## WORK REQUIRED
Could you print, word for word, the part of the underfloor heating post that starts at "This is also" and ends at "pump was stopped."?

## PASSAGE
UFH + heat pump Advanced control in PH

[LukasV]

Hi,

 

I am new to this forum but not to the topic and as many of you I am thinking too "how to control the UFH". 

Here were some systems described that looked that they reached the comfort-efficiency, but, unfortunately, I would say that they lack energy-/cost-efficiency.

 

Probably the best way how to easily reach a stable comfort and solid cost-effectivity is to use the pre-builded weather compensation curve and run the heating 24/7. After proper setting this curve deliver the exact necessary amount of heat and the inflow would have the lowest possible temperature (thus highest COP). Ofc the pump must be connected directly without any blender/buffer or so. ... so this is the way I would probably go.

 

I do not think that it is a good idea to rely on weather forecast so I would use a temperature sensor to provide an accurate temperature instead of forecasted.

As our passive house should be in modern style - cube with massive south facing glazing - I am a bit afraid of solar gains... to prevent overheating I would use a south sun-facing weather station. My idea is to use a weighted average from the sensor on the north and the weather station in the sun on south. I guess the temperature from the weather station should have weight about 1/3 - 1/2 (but I must run the numbers first to find out how many solar gains compared to heat loss expect). The weighted average would be the final temperature for the heating curve. Hopefully, this could be enough to keep the temperature stable.

 

This is also a quite effective in terms of energy/cost, but not fully effective. It is much better to run 16 hours inflow at 28 degree instead of 24 hours of 25 degree (the COP will change minimally) but with the price for MWh 60 EUR instead of 150 EUR. With the electricity from spot market I need to let the pump run just something like 12-16 hours a day. And here is the problem... I do not know how to compensate the curve/inflow temperature. Everyday could be different. For example the pump can run 18 hours on Monday, 12hours on Tuesday and 16hours on Wednesday to heat only with a good price. But which inflow temperature do I need?? Let's say I can properly set the curve for 24/7 after which the inflow would be at 25 degree... but then I need to change it to higher to compensate (preheat and warm up) the time when the pump was stopped. 

.... I know the exact outside temperatures during the day, I know outside temperatures during shutdown and a day-before I know when and how long will the shutdown be... but I must calculate the inflow temperature that will be able to preheat the house before shutdown and warm up the house after the shutdown. How to do that?

## INFORMATION SUPPLIED
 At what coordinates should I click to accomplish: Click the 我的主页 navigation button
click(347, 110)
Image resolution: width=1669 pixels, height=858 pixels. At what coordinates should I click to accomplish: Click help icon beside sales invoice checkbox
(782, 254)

## REPLY
This is also a quite effective in terms of energy/cost, but not fully effective. It is much better to run 16 hours inflow at 28 degree instead of 24 hours of 25 degree (the COP will change minimally) but with the price for MWh 60 EUR instead of 150 EUR. With the electricity from spot market I need to let the pump run just something like 12-16 hours a day. And here is the problem... I do not know how to compensate the curve/inflow temperature. Everyday could be different. For example the pump can run 18 hours on Monday, 12hours on Tuesday and 16hours on Wednesday to heat only with a good price. But which inflow temperature do I need?? Let's say I can properly set the curve for 24/7 after which the inflow would be at 25 degree... but then I need to change it to higher to compensate (preheat and warm up) the time when the pump was stopped.